When a transaction starts, PostgreSQL takes a snapshot recording:

  • The current transaction ID (xmax of the snapshot)
  • The set of in-progress transactions at snapshot time

A row version is visible to a transaction if:

  • Its xmin was committed before the snapshot was taken (the row existed at snapshot time)
  • Its xmax is either 0 (not deleted) or represents a transaction that started after the snapshot
-- Transaction A begins — gets snapshot at txid 1000
BEGIN;

-- Transaction B starts and updates a row
-- (xmin=1001, xmax=0 for the new version)
-- (xmin=999, xmax=1001 for the old version)

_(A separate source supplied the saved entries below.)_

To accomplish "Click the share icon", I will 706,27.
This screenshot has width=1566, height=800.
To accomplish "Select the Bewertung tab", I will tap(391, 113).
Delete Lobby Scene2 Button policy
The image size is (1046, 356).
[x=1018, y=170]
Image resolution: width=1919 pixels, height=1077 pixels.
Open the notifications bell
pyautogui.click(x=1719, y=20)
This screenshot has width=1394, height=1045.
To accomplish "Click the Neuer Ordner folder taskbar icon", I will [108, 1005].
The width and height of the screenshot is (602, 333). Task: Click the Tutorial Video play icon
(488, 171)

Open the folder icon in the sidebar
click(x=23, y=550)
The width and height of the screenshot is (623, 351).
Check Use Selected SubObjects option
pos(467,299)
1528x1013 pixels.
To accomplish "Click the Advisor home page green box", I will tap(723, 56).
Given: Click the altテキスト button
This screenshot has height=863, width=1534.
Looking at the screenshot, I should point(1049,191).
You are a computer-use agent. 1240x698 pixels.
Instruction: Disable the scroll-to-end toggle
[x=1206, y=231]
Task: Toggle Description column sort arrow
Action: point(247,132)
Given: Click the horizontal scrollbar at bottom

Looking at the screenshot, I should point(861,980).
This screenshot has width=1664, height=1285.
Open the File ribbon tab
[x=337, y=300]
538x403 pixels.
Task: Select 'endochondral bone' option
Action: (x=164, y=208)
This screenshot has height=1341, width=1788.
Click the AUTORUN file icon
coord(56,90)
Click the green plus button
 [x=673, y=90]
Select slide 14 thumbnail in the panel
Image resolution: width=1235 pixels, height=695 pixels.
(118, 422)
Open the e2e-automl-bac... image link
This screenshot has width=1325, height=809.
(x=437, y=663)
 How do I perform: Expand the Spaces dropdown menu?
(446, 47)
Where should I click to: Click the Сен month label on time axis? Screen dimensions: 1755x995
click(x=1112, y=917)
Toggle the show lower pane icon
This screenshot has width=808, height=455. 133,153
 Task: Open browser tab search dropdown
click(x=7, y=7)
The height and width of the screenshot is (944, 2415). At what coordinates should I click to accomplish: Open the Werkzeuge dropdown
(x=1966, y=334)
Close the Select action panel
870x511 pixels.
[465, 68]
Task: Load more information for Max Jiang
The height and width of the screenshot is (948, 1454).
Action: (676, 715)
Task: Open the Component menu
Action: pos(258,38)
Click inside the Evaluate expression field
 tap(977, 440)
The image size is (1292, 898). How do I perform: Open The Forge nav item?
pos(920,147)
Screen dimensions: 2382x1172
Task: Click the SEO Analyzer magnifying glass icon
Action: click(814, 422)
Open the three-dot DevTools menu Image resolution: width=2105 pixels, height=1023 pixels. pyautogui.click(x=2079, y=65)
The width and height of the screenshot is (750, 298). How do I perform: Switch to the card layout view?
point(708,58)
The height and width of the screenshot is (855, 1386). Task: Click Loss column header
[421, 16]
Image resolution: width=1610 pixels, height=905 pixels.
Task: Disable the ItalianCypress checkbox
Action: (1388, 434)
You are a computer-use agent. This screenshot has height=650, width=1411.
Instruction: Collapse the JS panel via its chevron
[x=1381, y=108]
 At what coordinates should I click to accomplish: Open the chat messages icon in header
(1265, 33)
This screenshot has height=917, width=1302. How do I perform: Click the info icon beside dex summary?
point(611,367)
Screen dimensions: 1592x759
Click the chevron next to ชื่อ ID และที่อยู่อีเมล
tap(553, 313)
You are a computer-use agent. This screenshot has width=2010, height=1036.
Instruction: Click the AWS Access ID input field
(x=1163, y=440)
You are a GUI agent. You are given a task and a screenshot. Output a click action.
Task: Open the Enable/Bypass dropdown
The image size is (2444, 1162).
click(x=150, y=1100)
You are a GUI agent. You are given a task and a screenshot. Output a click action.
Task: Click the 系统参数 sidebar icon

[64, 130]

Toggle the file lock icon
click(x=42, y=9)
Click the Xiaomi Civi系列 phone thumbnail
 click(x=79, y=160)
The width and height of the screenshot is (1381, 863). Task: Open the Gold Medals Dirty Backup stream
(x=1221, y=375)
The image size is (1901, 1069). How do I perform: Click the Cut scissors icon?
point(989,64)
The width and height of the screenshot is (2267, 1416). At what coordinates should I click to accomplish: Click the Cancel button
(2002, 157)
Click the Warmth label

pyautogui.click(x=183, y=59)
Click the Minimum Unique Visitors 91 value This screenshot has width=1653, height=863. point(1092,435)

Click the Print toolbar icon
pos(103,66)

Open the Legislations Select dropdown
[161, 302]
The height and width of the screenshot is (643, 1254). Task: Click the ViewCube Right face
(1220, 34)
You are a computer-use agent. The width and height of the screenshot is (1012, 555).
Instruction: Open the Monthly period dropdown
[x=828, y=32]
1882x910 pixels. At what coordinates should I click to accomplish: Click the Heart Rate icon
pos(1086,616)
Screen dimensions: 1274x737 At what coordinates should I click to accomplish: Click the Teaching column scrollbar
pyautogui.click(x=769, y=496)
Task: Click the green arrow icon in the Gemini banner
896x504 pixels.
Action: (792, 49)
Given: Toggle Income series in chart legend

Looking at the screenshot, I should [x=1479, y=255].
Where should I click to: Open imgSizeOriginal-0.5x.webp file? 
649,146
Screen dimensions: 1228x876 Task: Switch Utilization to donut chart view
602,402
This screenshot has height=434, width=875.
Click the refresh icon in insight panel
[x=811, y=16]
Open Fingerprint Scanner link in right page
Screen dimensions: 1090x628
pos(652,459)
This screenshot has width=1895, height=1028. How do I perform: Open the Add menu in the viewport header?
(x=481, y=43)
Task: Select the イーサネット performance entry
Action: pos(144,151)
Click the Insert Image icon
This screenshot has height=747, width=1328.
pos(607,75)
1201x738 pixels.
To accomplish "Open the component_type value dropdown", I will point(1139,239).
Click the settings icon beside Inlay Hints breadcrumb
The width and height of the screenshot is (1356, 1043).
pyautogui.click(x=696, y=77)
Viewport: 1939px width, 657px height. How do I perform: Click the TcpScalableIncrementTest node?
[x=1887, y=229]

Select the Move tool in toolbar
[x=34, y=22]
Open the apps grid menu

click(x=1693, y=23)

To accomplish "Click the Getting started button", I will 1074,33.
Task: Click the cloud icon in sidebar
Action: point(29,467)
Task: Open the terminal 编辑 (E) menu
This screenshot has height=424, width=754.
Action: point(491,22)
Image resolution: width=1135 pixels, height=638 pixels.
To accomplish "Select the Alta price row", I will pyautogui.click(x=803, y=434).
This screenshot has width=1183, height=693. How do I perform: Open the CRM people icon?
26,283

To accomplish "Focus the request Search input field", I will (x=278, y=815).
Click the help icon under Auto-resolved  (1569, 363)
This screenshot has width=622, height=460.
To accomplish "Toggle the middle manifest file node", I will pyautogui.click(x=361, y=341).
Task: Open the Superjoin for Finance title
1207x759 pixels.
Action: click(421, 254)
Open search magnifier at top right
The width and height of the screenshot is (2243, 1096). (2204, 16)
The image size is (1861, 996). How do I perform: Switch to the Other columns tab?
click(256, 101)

-- Transaction A still reads the old version (xmin=999, xmax=1001)
-- because txid 1001 > 1000 (started after A's snapshot)
SELECT * FROM users WHERE id = 1; -- sees the pre-update value

COMMIT;

Isolation levels in practice

-- Read Committed (default): snapshot taken at each statement
BEGIN;
-- Sees committed changes from other transactions between statements
SELECT count(*) FROM orders; -- might differ from next count
SELECT count(*) FROM orders; -- if another txn committed between statements
COMMIT;

-- Repeatable Read: snapshot taken at transaction start
BEGIN ISOLATION LEVEL REPEATABLE READ;
SELECT count(*) FROM orders; -- consistent
-- ... time passes, other transactions commit ...
SELECT count(*) FROM orders; -- same result as before
COMMIT;

-- Serializable: full isolation, detects anomalies and aborts if needed
BEGIN ISOLATION LEVEL SERIALIZABLE;
-- PostgreSQL detects if the transaction's reads/writes conflict with
-- concurrent serializable transactions and rolls back if needed
COMMIT;

VACUUM: cleaning up dead versions

Old row versions accumulate. A row updated 100 times has 100 versions on disk. VACUUM reclaims this space by removing versions that no open transaction can still see.

-- Manual vacuum for a specific table
VACUUM users;

-- Vacuum with statistics update
VACUUM ANALYZE users;

-- See dead tuple accumulation
SELECT
  relname AS table,
  n_live_tup AS live_rows,
  n_dead_tup AS dead_rows,
  last_vacuum,
  last_autovacuum
FROM pg_stat_user_tables
ORDER BY n_dead_tup DESC;

Autovacuum runs automatically based on how many dead tuples accumulate. Tables with high update/delete rates need more aggressive autovacuum settings.

Transaction ID wraparound

PostgreSQL uses 32-bit transaction IDs. After about 2 billion transactions, the IDs wrap around. Without VACUUM cleaning up old row versions and advancing the oldest visible transaction, wraparound would cause old row versions to become invisible (their xmin would appear to be “in the future” after wraparound). This is a catastrophic failure mode.

-- Check for tables approaching wraparound
SELECT
  relname,
  age(relfrozenxid) AS xid_age,
  2000000000 - age(relfrozenxid) AS txns_until_forced_vacuum
FROM pg_class
WHERE relkind = 'r'
ORDER BY age(relfrozenxid) DESC
LIMIT 10;

VACUUM FREEZE marks old rows as permanently visible, removing their dependency on transaction ID comparison. PostgreSQL forces autovacuum on tables approaching the wraparound limit. Monitoring xid_age is a non-optional operational responsibility for PostgreSQL DBAs.